Hundreds of people wearing yellow T-shirts rallied on Saturday in Zambia’s capital Lusaka – to kick start a campaign against corruption in President Edgar Lungu’s government.

The protesters – led by prominent anti-graft activists Laura Miti and musician Pilato (also known as Chama Fumba) – picketed outside the parliament, singing anti-government songs and waving yellow cards.

“This is just the beginning of our yellow card campaigns,” Miti, who is the leader of a non-profit organisation Alliance for Community Action, told the jubilant crowd.

“We will not accept the country to be destroyed while we watch. 

“We can’t have few people that are getting rich and the majority are poor. This country is rich but the problem is how it is governed,”  she said.

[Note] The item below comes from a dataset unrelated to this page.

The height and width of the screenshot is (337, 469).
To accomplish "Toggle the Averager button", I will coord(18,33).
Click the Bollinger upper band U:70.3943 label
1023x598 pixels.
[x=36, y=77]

She claimed that some ministers owned more than 40 houses each while most Zambians live in squalor. 

Demonstrators carried placards denouncing poor standards of education and plans to reintroduce deputy ministerial posts through a constitutional amendment.

“We are saying to (president) Lungu we are tired,” said Miti.

Both Miti and Pilato were arrested last year for picketing outside parliament over the procurement of 42 fire engines at a cost of $1 million each, seen as emblematic of the corruption fostered by Lungu.

During the protest on Saturday, Pilato warned: “if we refuse to defend Zambia today, there won’t be Zambia tomorrow”.

Lungu became president in 2015 after the death of President Michael Sata and was re-elected in 2016, but his administration has been dogged by accusations of graft.

In January 2018, foreign affairs minister Harry Kalaba resigned in protest, citing “swelling” corruption in government ranks “perpetrated by those who are expected to be the solution.”

The former minister for social services, Emerine Kabanshi, is due in court next month for corruption charges over allegations that led Britain to suspend aid to Zambia last year.